After participating in the discussions on September 30, Christopher Pinnington, Grade 12, reflected on the lessons and stories he learned.
“[The day’s] discussions and reflections impacted me by filling me with a desire to change,” says Pinnington. “From hearing the heartbreaking personal stories of residential school Survivors to listening to Cat Criger’s powerful words about love and wisdom, I was filled with an incredible range of emotions from deep sympathy for the Indigenous peoples of Canada and all that they went through, to disappointment in myself for not knowing or doing more to help this cause.”

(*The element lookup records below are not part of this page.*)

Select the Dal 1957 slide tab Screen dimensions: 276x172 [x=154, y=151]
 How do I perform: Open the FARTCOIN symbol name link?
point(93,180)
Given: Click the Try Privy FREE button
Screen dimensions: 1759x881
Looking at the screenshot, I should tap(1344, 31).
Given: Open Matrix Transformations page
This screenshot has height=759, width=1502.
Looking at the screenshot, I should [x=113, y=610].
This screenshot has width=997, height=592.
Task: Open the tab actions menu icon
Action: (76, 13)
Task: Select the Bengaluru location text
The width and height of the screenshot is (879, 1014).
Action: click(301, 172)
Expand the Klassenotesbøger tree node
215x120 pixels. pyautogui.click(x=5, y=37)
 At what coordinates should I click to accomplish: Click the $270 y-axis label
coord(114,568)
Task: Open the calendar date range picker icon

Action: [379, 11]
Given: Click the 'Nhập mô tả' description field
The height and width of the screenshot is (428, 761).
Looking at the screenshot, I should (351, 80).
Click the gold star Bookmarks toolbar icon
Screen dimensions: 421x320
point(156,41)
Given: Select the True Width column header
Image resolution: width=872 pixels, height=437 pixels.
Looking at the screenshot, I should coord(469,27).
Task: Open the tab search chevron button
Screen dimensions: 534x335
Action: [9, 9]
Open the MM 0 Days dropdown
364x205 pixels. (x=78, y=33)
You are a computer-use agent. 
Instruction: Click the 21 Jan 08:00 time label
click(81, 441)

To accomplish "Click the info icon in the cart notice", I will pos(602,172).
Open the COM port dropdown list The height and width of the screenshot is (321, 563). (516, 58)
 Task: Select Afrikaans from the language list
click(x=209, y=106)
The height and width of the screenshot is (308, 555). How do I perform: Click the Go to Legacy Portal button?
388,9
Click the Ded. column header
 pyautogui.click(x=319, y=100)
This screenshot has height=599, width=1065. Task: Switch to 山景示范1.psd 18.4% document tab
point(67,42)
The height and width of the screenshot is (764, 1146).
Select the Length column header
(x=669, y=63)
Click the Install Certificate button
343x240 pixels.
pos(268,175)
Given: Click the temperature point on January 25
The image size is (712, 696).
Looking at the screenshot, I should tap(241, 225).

He adds, “One of the most impactful lessons I learned today was Cat Criger’s advice of considering how we today can best influence the next seven generations. I thought this was a wonderful way of thinking about how to better yourself as a person because it allows you not just to confront how you can be a better person in your life today, but to consider your effect on future generations. Someone who is kind and loving to all people regardless of their differences is undoubtedly a good person, however, someone who, on top of being kind and accepting, uses their voice to fight for the rights of others who are oppressed for their differences definitely has more of an impact on the world than the former.”